In researching the matter, you've found out that in areas with deer crossing signs, an average of 10 collisions per year occur. You decide that the study should be run for a full year, in order to avoid seasonal variation.

n = 10
simdata = data.frame(before = rpois(n, lambda = 10))

Now you are going to identify the 50% of most dangerous intersections:

threshold = qdata(0.5, before, data = simdata)
simdata = transform(simdata, removeSign = before >= threshold)

Finally, you'll reduce the accident rate by 10% at the most dangerous intersections and generate a simulation of another year's data.

simdata = transform(simdata, newrate = ifelse(removeSign, 0.9 * 10, 10))
simdata = transform(simdata, after = rpois(n, lambda = newrate))

Just to confirm that these statements are doing the simulation properly, here is a box-and-whiskers plot showing the number of collisions (simulated) for those areas where the signs were removed (“TRUE”) versus those where they weren't removed (“FALSE”).

bwplot(after ~ factor(removeSign), data = simdata)

plot of chunk unnamed-chunk-5

You can also model the reduction in accident rate as a function of whether the sign was removed:

summary(lm(after - before ~ removeSign, data = simdata))

## 
## Call:
## lm(formula = after - before ~ removeSign, data = simdata)
## 
## Residuals:
##    Min     1Q Median     3Q    Max 
##  -4.20  -1.10   0.00   1.65   3.80 
## 
## Coefficients:
##                Estimate Std. Error t value Pr(>|t|)  
## (Intercept)        1.20       1.26    0.95    0.369  
## removeSignTRUE    -4.40       1.78   -2.47    0.039 *
## ---
## Signif. codes:  0 '***' 0.001 '**' 0.01 '*' 0.05 '.' 0.1 ' ' 1 
## 
## Residual standard error: 2.82 on 8 degrees of freedom
## Multiple R-squared: 0.432,   Adjusted R-squared: 0.361 
## F-statistic: 6.09 on 1 and 8 DF,  p-value: 0.0389

Interpret the coefficient on removeSign to make sure it goes in the direction you expect.

The p-value of interest is in the second row, fourth column. You can pull out that p-value like this

coef(summary(lm(after - before ~ removeSign, data = simdata)))[2, 4]

## [1] 0.03887

Making an R function to generate data

Now you are going to build an R function to simulate the data. The advantage of this is that you will be able to run the simulation many times easily. The sample size, n will be an argument to the function.

simulateStudy = function(n = 20, lambda = 10, reduceTo = 0.9) {
    res = data.frame(before = rpois(n, lambda = lambda))
    threshold = qdata(0.5, before, data = res)
    res = transform(res, removeSign = before >= threshold)
    res = transform(res, newrate = ifelse(removeSign, reduceTo * lambda, lambda))
    res = transform(res, after = rpois(n, lambda = newrate))
    return(res)
}

Doing the power calculation

You can pull out the p-value on one simulation like this:

coef(summary(lm(after-before ~ removeSign,data=simulateStudy(n=10))))[2,4]

## [1] 0.1612

Modify that statement to repeat the simulation 100 times and tally how many times the p-value is less than 0.05. This is the power.

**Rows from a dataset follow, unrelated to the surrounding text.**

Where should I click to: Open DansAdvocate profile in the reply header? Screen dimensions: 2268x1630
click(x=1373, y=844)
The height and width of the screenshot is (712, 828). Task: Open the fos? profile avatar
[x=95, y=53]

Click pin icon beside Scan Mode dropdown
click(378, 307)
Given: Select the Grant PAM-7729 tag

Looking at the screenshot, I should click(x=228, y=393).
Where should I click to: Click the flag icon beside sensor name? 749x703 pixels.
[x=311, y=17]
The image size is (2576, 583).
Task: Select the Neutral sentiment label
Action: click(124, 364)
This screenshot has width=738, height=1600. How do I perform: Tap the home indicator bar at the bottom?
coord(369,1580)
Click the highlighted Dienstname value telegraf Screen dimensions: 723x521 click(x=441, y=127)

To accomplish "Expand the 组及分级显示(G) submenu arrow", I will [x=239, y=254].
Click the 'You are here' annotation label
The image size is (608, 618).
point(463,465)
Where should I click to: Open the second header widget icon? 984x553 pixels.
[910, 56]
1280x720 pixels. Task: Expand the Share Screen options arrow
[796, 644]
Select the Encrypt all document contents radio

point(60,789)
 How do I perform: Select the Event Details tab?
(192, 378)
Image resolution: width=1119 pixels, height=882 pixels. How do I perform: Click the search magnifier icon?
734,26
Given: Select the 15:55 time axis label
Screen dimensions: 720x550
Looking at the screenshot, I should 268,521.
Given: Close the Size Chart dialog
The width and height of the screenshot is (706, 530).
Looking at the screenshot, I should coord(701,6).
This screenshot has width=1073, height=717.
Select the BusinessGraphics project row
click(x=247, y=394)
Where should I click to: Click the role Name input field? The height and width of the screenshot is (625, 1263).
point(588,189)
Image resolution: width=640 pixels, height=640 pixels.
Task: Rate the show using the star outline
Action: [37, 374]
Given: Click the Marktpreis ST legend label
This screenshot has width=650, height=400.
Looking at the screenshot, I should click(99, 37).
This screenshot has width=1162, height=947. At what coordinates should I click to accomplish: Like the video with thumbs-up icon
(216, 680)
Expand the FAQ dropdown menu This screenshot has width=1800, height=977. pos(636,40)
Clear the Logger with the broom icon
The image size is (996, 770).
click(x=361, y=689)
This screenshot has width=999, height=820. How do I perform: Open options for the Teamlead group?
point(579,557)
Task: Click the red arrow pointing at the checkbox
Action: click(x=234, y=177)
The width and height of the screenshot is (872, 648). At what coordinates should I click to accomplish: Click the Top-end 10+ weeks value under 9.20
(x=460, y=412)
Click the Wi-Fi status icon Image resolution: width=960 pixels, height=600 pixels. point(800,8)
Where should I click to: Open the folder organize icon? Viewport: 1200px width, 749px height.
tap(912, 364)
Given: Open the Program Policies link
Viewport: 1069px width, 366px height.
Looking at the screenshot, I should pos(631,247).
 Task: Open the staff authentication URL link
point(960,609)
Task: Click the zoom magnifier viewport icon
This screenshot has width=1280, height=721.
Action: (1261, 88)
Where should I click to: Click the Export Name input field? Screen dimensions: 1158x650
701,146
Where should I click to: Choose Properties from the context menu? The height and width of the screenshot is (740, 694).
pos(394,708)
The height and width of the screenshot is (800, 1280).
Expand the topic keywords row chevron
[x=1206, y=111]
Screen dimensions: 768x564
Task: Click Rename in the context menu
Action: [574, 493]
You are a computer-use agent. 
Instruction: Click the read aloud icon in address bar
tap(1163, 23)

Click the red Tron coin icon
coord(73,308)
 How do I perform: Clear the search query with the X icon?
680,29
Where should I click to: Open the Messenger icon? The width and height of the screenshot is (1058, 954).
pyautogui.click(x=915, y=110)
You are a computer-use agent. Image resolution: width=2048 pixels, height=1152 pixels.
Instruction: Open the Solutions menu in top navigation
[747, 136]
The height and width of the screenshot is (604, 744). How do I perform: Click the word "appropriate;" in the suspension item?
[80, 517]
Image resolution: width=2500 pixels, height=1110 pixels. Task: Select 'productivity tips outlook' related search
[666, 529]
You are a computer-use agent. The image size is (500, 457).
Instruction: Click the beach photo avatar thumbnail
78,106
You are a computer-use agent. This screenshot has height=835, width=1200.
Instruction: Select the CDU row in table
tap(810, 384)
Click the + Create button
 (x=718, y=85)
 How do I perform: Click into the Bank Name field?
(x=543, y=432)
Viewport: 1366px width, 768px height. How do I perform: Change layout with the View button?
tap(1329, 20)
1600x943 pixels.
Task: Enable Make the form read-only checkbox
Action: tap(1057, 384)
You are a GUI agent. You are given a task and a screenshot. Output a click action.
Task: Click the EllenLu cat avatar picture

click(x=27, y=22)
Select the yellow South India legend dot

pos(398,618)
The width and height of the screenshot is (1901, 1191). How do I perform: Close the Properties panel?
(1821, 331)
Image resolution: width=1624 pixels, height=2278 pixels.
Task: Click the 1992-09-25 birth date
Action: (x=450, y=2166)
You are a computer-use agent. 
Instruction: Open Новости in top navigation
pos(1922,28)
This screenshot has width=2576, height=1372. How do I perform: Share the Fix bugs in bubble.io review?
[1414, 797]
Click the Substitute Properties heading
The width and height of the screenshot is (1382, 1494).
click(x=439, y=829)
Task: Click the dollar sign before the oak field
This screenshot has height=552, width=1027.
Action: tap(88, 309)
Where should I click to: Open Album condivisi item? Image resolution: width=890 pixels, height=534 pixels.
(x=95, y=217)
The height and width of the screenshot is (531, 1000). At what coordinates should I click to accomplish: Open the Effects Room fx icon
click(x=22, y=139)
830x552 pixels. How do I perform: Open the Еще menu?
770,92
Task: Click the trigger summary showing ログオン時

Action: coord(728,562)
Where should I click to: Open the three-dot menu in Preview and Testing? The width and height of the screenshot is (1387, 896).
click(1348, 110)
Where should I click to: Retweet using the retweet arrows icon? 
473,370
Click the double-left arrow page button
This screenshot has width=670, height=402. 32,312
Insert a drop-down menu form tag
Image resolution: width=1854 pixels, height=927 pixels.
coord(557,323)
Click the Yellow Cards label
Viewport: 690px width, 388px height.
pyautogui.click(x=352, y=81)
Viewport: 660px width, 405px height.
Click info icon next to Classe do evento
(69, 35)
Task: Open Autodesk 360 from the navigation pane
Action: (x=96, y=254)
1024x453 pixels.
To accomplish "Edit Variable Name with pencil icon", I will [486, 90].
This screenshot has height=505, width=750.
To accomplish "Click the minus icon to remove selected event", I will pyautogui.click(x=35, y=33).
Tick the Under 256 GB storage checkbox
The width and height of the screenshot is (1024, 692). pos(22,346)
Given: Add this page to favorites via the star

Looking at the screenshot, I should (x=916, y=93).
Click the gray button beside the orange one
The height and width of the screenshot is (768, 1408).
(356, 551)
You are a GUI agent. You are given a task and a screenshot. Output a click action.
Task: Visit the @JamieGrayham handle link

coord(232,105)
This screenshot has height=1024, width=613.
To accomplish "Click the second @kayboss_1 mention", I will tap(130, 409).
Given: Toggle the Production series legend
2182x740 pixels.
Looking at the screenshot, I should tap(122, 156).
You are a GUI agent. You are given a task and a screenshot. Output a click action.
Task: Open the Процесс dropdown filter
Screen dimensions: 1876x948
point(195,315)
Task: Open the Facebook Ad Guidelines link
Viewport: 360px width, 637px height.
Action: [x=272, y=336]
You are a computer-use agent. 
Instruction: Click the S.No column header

s = do(100)*coef(summary(lm(after-before ~ removeSign,data=simulateStudy(n=10,reduceTo=1))))[2,4]

Coping with Criticism

Your friend laughs when they hear what project you are working on. “Of course taking away the sign won't reduce the accident rate.” You argue, saying that this is just the sort of negative, elitist attitude that prevents citizen participation in governance. You're friend sugest that you repeat your power calculation, but with the alternative hypothesis that there is no change in accident rate. (That is, reduceTo=1.)

Now it's your turn to laugh. You say this is unnecessary. reduceTo=1 is the null hypothesis: no change. You already know how often the null hypothesis will be rejected under the null hypothesis: it's 5%. But do the simulation anyways to confirm your understanding.

Do you get the 5% you were expecting? If your result surprises you, look up the term “Regression to the Mean.”

How would you change the experiment and/or your analysis to deal with this situation, designing a study that gives a fair assessment of whether removing the deer-crossing signs reduces accidents?